Is 1 + 1 = 2 subject to proof, or is it a matter of definition?

At this point, I don’t even know! :smiley:

Let me just ask you : do you believe that a scientific test of any kind can determine the truth — TRUTH, mind you! :slight_smile: — of the proposition that 1 + 1 will always equal 2?

Did you just, ahem…, say that we can only define that one object plus another object equals two objects?

Yes, he did. But no one is saying that 2 isn’t defined. It is defined as the successor of 1. Definitions don’t have truth value, and don’t prove anything. What the Peano proof shows is that, if 2 were the value defined, and if addition were what it is defined as, then 1 + 1 would equal 2. EVERY word has a definition. That doesn’t mean that definitions are invoked as inferences.

Yes, I agree with that, although since there’s been some debate over the meaning of the word “proof” in a scientific context perhaps we should settle for “supports” or “provides supporting evidence for”.

No, I do not. Since I have quibbled with you over the meaning of “proof” in this thread, I feel the need to be precise and say that no scientific test will ever establish with mathematical and logical certainty that 1+1 will always equal 2 in the real world. Which seems to be equivalent to the question you are asking, as you mean it.

If you had asked a different question, namely “Do you believe that repeated scientific tests can establish the proposition that 1+1=2 to within the standard of evidence required by the principles of science?” then I would answer yes. But that is, of course, a different question, and one on which I think we agree as well.

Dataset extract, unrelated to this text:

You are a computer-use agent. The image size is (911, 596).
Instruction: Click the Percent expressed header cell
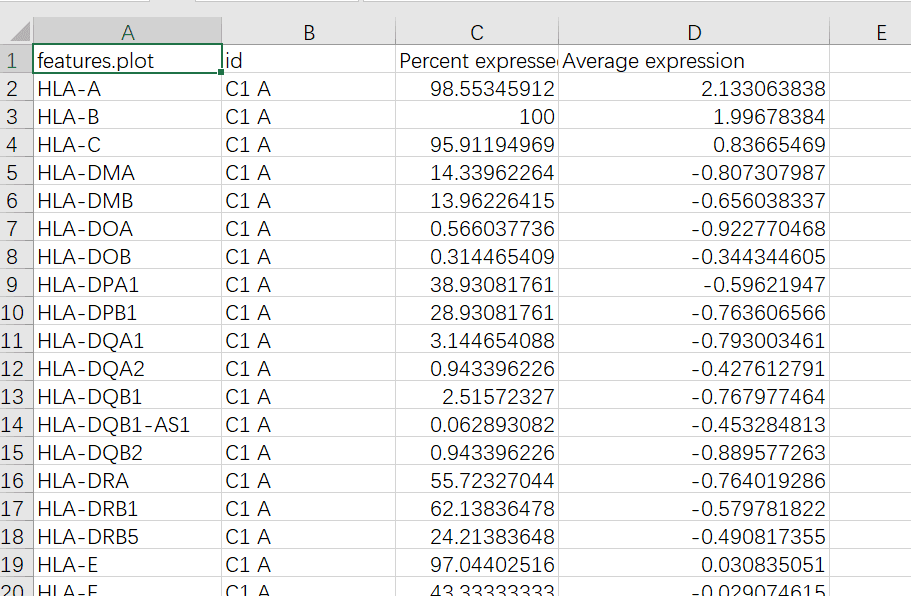click(477, 59)
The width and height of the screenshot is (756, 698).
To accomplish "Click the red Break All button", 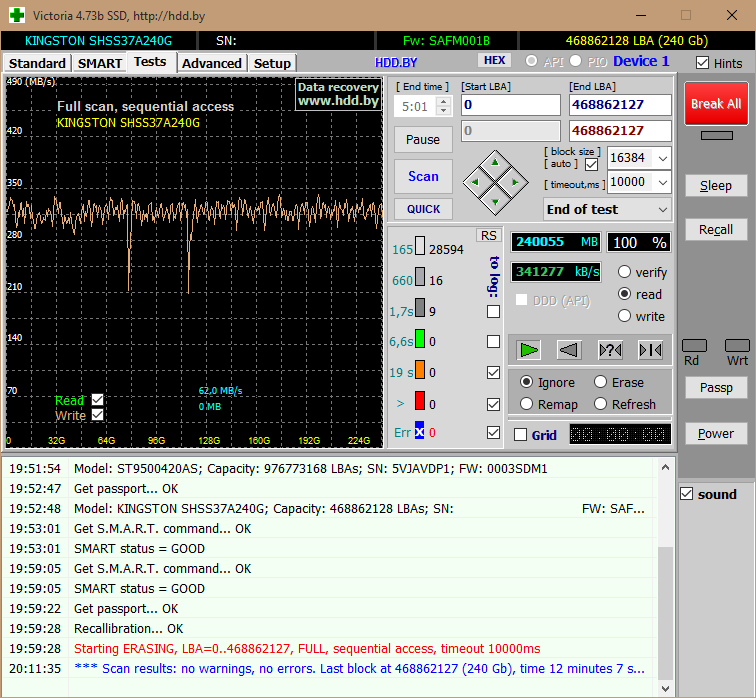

Yes, we do agree. Completely.

Now, I’m going to throw a monkey wrench into it. :smiley: All deduction (which is what proves that 1 + 1 = 2 is true) begins with induction. That’s what the premises (or postulates or axioms) are — logical propositions (or assertions or statements) that are offered without proof. Seldom are axioms controversial because they’re usually things like A=A, or other propositions that seem, to most people, to be self-evidently true. How are these axioms usually derived? Well, by definition they’re not deduced from anything else. Rather, they’re statements that we believe fit with our observations.

So…

The proof of 1 + 1 = 2 requires Peano’s fifth axiom, also called the Induction Axiom. It basically states that every natural number has a successor. The proof of that? None was offered. It’s an axiom. But it was derived pretty much the same way as you say above. After sufficient trial, and based on simple common sense, it is induced that no matter what natural number you name, you can increase it by one. So, although the proof is a deductive proof, it — like all deductive proofs — stands on the foundatoin of induction.